Remboursement du CIR des PME : le remboursement immédiat n’est pas obligatoire
Une PME peut obtenir le remboursement immédiat de sa créance de crédit d’impôt recherche (CIR). Mais ce droit n’est pas une obligation : si elle choisit de ne pas l’utiliser, elle peut encore demander le remboursement du solde non imputé à l’issue de la période d’imputation de droit commun.
Pour une entreprise soumise à l’impôt sur les sociétés (IS), le CIR s’impute sur l’impôt dû au titre de l’exercice correspondant aux dépenses de recherche.

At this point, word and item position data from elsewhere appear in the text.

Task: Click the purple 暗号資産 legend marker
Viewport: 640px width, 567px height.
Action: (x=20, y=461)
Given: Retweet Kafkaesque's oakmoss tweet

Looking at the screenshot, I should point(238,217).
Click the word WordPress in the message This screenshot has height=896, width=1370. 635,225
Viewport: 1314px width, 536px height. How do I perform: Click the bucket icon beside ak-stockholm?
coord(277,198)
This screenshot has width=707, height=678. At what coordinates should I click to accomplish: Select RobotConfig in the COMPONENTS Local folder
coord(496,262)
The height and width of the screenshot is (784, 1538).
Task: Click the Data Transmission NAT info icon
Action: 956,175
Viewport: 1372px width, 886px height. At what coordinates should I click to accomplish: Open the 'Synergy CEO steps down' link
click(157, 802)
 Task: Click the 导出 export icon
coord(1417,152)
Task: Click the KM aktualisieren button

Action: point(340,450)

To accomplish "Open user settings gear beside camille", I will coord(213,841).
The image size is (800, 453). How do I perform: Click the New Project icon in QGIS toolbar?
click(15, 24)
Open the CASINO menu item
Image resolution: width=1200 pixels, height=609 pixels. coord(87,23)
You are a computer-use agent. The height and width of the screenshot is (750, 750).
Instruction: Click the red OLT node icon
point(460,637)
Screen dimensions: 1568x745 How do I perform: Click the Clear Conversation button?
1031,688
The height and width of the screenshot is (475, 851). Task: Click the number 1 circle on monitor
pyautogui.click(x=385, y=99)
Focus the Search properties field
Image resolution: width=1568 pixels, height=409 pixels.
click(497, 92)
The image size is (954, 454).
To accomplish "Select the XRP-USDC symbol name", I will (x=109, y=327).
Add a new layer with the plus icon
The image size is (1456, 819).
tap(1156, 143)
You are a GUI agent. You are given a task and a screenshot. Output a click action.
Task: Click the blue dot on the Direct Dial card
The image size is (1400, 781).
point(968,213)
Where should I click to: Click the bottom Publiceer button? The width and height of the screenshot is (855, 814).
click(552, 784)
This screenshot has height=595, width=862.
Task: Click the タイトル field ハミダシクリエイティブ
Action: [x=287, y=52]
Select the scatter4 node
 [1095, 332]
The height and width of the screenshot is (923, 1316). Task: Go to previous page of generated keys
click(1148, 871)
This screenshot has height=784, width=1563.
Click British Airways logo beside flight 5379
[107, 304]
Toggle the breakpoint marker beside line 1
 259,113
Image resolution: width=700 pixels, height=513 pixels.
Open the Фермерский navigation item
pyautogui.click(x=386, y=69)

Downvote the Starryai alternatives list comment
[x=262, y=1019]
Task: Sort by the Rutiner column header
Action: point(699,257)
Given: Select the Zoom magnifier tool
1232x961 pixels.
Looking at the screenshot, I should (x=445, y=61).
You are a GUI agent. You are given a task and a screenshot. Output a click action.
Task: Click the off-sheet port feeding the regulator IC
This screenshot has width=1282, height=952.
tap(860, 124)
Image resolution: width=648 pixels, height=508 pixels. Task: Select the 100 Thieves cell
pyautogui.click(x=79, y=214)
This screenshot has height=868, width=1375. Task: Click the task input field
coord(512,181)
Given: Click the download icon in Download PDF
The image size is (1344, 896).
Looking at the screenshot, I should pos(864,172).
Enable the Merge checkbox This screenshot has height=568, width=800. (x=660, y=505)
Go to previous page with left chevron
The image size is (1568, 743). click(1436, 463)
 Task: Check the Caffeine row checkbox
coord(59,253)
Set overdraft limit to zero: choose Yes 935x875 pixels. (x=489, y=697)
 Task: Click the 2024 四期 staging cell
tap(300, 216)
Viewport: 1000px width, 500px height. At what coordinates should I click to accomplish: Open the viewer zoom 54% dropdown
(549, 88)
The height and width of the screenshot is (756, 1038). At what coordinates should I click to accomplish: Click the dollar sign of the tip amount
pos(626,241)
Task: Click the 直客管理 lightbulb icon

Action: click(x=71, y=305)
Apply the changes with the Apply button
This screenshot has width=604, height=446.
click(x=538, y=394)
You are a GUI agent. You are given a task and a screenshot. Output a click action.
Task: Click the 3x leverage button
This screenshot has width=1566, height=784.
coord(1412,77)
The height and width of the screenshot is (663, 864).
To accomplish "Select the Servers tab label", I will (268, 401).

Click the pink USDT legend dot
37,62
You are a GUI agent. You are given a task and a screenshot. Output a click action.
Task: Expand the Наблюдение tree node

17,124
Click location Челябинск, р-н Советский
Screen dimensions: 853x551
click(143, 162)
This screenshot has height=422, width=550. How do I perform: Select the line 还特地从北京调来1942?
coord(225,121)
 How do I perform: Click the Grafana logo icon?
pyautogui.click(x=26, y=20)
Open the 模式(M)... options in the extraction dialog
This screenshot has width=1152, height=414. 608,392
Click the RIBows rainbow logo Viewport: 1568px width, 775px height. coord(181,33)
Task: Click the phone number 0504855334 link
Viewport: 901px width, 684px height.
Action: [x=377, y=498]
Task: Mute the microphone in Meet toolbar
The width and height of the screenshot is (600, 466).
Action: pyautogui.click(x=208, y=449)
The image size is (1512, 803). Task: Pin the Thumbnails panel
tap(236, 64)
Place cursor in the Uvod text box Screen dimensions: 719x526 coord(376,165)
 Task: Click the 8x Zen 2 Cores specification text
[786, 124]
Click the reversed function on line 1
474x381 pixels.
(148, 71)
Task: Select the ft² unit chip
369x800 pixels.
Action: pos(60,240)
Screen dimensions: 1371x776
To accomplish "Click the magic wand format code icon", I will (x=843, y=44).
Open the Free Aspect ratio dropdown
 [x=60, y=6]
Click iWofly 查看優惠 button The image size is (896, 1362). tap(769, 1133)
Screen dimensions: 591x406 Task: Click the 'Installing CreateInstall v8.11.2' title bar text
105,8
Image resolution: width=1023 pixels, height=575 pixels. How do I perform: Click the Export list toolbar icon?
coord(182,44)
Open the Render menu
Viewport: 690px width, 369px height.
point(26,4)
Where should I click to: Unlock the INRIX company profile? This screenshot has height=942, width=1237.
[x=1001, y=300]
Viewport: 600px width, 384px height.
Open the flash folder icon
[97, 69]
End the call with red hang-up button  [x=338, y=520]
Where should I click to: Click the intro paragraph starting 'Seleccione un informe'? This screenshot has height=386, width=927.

Lorsque le crédit d’impôt excède l’impôt dû, l’excédent constitue une créance sur l’État (CGI art. 220 B). Les PME, au sens de l’annexe I du règlement UE n° 651/2014 du 17-6-2014, peuvent néanmoins en demander le remboursement immédiat (CGI art. 199 ter B, II, 4°).
Dans l’affaire jugée, une PME disposait d’une créance de CIR au titre de 2016. Elle n’en avait pas demandé le remboursement immédiat. Après l’avoir imputée seulement partiellement sur l’IS dû au titre de l’exercice clos le 31-7-2020, elle a réclamé le 10-11-2020 la restitution du solde. L’administration a rejeté sa demande, qu’elle estimait tardive.
Le Conseil d’État lui donne tort. Il juge qu’une PME conserve le choix de demander le remboursement immédiat de la créance, ou de l’utiliser selon le droit commun en l’imputant sur l’impôt dû au titre des trois exercices suivants, puis de demander le remboursement de la fraction non utilisée. Dans ce second cas, le délai de réclamation court jusqu’au 31 décembre de la deuxième année suivant la date limite de dépôt du relevé de solde de l’IS du dernier exercice d’imputation (LPF art. R 196-1, c). La réclamation déposée le 10-11-2020 n’était donc pas tardive.